Serif Lulseged, 37, a father of four and a small scale farmer who cultivates sorghum, soybean and sometimes maize on a small plot of land in Metta district in eastern Ethiopia is one of hundreds of thousands of people faced with the effects of climate change. He is also the Chairman for of the Hake village cluster, a community of 7 villages where most people depend on subsistence farming.
Changing weather patterns, including erratic rainfall, prolonged drought and flooding have pushed many farmers and pastoralists to the edge of survival.

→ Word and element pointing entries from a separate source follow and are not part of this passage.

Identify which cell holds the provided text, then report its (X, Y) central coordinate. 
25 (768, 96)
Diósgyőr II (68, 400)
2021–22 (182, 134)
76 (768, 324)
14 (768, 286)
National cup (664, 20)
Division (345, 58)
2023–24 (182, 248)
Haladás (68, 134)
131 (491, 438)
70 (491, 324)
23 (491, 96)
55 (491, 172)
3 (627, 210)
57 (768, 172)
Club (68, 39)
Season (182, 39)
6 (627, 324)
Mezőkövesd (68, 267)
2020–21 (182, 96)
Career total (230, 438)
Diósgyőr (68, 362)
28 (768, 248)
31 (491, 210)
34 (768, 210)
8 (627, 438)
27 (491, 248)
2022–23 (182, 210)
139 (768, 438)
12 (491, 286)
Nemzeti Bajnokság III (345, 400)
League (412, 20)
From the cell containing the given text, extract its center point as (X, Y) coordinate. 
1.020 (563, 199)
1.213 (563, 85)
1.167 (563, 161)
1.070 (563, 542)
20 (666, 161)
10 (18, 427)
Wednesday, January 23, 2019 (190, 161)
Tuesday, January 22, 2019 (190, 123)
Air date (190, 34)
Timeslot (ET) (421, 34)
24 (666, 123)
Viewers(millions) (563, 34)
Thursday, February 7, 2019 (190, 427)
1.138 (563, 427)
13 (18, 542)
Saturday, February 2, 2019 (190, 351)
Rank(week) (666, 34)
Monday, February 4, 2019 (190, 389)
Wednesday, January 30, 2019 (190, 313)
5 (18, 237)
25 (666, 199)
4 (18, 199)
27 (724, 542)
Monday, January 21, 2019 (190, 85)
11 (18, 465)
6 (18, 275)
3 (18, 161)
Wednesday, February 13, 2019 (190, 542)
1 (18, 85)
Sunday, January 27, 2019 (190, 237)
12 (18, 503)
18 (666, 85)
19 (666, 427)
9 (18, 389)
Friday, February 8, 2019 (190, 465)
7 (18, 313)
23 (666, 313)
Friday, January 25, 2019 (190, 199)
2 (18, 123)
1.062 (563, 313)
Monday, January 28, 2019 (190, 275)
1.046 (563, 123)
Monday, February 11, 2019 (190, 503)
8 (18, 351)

CRS works with the Hararghe Catholic Secretariat in Oromia state to support 475,000 people as they adapt new techniques and innovations to mitigate the impact of climate change. With Funding from USAID’s Office of Foreign Disaster Assistance (OFDA) and the Global Climate Change and Feed the Future Initiatives, CRS and its partners launched the Resilience through Enhanced Adaptation, Action-learning, and Partnership (REAAP) in March 2015, which works hand-in-hand with communities in 100 kebeles of farming, agro-pastoralist, and pastoralist livelihood zones in six vulnerable woredas of East and West Hararghe Zones of the Oromia Region to design and implement action plans to decrease the risk of climate related disaster, and to increase resilience to shocks when they occur. Some of the mitigation techniques come in the form of hillside terraces, already dotting some of the mountainous landscape (part of a previous CRS DFAP).